• [STATED TASK]:
Copy the lines below verbatim, from the line containing "Given: Click the fullscreen" up to and including the line containing "Looking at the screenshot, I should [458, 51].".

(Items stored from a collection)
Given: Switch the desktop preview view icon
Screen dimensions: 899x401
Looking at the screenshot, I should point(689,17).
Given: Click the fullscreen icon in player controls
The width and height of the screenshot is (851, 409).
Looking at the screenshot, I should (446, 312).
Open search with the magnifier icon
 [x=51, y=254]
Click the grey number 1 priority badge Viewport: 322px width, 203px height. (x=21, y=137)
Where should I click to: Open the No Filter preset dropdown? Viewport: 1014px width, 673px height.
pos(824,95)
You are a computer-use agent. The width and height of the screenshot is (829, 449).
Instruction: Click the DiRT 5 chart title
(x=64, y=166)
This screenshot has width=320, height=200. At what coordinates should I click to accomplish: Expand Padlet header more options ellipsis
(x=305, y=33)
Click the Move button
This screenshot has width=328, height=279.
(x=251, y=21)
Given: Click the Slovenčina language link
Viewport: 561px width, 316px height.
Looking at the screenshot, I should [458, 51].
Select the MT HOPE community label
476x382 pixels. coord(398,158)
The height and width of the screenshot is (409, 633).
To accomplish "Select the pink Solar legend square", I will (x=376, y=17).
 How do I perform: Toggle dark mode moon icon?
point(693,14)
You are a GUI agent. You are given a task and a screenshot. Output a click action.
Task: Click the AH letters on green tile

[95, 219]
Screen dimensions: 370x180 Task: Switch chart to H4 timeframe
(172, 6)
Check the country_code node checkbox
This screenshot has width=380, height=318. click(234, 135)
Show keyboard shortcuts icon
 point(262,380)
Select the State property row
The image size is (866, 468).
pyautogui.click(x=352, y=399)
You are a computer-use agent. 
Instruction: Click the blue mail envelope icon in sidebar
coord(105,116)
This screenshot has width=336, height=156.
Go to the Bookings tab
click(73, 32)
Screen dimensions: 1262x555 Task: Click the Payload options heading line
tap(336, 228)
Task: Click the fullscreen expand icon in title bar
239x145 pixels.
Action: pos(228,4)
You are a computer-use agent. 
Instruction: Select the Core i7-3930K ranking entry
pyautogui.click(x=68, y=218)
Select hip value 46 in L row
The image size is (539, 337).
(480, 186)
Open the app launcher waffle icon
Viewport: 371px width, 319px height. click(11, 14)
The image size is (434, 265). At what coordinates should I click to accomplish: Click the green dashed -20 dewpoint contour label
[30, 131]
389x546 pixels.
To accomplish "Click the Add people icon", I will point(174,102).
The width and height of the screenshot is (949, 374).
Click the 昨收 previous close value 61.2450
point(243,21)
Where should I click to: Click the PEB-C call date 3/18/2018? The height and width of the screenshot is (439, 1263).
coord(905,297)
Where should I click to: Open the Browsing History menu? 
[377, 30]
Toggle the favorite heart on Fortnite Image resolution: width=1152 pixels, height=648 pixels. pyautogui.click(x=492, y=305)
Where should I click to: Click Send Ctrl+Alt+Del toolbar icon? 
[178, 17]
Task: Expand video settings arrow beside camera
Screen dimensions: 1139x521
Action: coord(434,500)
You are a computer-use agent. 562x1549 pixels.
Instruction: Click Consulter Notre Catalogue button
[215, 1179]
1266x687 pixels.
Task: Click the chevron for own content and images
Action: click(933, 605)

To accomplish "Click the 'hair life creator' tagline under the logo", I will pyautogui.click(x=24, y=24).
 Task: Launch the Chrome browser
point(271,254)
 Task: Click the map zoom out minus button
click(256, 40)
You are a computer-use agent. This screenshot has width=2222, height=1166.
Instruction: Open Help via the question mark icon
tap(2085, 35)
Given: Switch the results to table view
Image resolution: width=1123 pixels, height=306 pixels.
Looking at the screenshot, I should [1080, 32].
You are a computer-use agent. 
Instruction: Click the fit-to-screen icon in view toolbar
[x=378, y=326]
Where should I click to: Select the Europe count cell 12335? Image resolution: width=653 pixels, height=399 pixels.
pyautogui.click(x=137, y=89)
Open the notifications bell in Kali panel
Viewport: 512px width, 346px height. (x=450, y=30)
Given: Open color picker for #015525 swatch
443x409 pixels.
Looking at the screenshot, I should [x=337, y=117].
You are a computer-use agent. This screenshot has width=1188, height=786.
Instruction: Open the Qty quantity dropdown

• [SOLUTION BELOW]:
Given: Click the fullscreen icon in player controls
The width and height of the screenshot is (851, 409).
Looking at the screenshot, I should (446, 312).
Open search with the magnifier icon
 [x=51, y=254]
Click the grey number 1 priority badge Viewport: 322px width, 203px height. (x=21, y=137)
Where should I click to: Open the No Filter preset dropdown? Viewport: 1014px width, 673px height.
pos(824,95)
You are a computer-use agent. The width and height of the screenshot is (829, 449).
Instruction: Click the DiRT 5 chart title
(x=64, y=166)
This screenshot has width=320, height=200. At what coordinates should I click to accomplish: Expand Padlet header more options ellipsis
(x=305, y=33)
Click the Move button
This screenshot has width=328, height=279.
(x=251, y=21)
Given: Click the Slovenčina language link
Viewport: 561px width, 316px height.
Looking at the screenshot, I should [458, 51].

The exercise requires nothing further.